I want to replace the spoke protector disc behind the sprocket but I have no idea how to do it. This is a Schwinn drum brake hub.


----------



## GTs58 (Sep 13, 2020)

That spoke protector doesn't look like a Schwinn piece to me. You'll need a freewheel removal tool and that piece looks like it takes one larger than the FR-4 tool. Not sure if this is the right one or not. 









						Electronics, Cars, Fashion, Collectibles & More | eBay
					

Buy & sell electronics, cars, clothes, collectibles & more on eBay, the world's online marketplace. Top brands, low prices & free shipping on many items.



					rover.ebay.com


----------



## Chilidawg (Sep 13, 2020)

It’s from a 1978 Schwinn Twinn Tandem. Who knows what has been done to it in the past 42 years.


----------



## GTs58 (Sep 13, 2020)

Chilidawg said:


> It’s from a 1978 Schwinn Twinn Tandem. Who knows what has been done to it in the past 42 years.

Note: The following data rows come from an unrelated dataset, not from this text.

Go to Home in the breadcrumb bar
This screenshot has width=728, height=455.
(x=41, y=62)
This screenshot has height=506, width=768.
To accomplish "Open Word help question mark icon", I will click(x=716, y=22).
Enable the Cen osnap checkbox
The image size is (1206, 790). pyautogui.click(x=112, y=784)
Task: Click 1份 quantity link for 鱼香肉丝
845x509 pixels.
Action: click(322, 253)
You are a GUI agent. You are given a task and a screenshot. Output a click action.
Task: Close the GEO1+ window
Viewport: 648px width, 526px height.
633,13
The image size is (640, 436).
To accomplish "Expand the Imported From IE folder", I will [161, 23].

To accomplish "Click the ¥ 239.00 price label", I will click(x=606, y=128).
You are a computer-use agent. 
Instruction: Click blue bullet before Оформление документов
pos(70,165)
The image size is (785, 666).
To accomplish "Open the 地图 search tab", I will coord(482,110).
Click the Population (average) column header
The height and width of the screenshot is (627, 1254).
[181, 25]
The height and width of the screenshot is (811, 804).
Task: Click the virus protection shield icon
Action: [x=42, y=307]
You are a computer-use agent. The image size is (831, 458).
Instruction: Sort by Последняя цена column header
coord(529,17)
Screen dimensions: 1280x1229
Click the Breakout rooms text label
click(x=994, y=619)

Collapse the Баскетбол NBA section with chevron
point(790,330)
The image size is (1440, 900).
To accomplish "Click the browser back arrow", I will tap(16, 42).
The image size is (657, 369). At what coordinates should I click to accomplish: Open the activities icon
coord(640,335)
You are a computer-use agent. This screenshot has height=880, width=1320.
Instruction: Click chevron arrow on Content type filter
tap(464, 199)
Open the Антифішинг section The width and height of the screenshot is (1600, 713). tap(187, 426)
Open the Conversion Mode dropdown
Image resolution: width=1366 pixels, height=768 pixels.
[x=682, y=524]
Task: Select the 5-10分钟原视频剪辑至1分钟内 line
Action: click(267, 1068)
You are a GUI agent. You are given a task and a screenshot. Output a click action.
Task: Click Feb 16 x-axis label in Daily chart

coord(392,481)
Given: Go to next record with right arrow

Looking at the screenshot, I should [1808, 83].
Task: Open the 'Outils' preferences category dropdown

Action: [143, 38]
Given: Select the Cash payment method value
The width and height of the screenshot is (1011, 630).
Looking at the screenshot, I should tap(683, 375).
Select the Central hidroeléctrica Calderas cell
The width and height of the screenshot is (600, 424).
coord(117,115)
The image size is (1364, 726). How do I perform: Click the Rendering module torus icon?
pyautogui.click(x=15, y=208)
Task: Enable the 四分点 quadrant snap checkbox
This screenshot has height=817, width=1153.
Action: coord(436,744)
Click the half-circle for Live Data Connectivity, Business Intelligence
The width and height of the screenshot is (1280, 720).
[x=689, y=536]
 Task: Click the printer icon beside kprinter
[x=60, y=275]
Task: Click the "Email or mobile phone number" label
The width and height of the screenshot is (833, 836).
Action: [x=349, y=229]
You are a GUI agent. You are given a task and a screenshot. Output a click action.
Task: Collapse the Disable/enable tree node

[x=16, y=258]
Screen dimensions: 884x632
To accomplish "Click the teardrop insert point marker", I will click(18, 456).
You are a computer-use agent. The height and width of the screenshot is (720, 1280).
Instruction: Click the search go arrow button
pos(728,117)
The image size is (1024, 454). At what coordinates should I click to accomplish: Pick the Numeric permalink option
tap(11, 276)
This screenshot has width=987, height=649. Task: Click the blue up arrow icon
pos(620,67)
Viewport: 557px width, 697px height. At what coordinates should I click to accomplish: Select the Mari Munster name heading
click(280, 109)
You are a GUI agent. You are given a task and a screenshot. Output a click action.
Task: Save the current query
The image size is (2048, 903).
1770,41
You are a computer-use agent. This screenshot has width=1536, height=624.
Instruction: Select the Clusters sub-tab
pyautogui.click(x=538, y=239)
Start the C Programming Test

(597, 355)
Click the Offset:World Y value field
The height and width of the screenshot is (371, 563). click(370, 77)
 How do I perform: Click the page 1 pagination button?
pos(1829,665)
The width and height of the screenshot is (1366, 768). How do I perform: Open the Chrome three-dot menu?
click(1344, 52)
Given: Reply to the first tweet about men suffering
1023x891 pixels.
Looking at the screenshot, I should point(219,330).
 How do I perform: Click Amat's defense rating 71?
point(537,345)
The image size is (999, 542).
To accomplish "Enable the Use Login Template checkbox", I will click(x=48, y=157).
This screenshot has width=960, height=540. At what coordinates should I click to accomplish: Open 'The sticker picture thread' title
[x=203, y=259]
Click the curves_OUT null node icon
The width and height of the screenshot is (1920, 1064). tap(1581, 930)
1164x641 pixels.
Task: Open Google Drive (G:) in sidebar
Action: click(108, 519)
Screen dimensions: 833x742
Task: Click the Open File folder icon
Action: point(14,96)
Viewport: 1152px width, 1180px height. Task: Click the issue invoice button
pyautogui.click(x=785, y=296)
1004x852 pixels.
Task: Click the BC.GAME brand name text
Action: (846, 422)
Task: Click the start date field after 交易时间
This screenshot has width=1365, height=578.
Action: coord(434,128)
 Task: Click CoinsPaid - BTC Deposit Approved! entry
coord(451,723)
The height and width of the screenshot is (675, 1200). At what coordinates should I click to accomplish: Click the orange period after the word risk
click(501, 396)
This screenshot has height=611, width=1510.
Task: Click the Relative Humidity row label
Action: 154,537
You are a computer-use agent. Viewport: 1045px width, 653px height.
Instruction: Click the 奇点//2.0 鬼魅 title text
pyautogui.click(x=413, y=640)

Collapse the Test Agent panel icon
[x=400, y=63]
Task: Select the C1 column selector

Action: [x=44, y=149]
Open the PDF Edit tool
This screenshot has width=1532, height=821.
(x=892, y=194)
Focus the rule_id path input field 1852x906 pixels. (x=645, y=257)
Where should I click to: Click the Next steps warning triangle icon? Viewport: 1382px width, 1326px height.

I don't normally mess with Schwinns that new so it could be correct. The ones on the 80-81 Cruiser 5's are different than yours and I've seen some of their later geared bikes that had the metal center and plastic outer type of spoke protectors. An old established bike shop should be able to remove the freewheel for you and for the reinstall you normally don't need a tool.


----------



## AndyA (Sep 14, 2020)

Cousin Chilidog:
Looks like the freewheel tool for that has 24 splines and a diameter of 30 mm. You'll find it labeled "Normandy" (like the freewheel) or "Maillard." The one in the photo is labeled "Bicycle Research." They are available. As GTs58 says, you may not need a tool to reinstall, but if you don't get the threads started just right, you won't be able to back it off without the tool. I would buy a tool; look at it as an opportunity to add to your inventory of tools.
Have fun


----------



## Chilidawg (Sep 14, 2020)

Thanks for the suggestions.i will definitely look for a tool.


----------



## RustySprockets (Sep 14, 2020)

I'm pretty sure that's the CT-3 freewheel remover, and they're starting to get rare as fish beaks in the States.  Like anything that becomes uncommon, the price goes up.  I was fortunate to order one from a place in the UK for a reasonable sum.


----------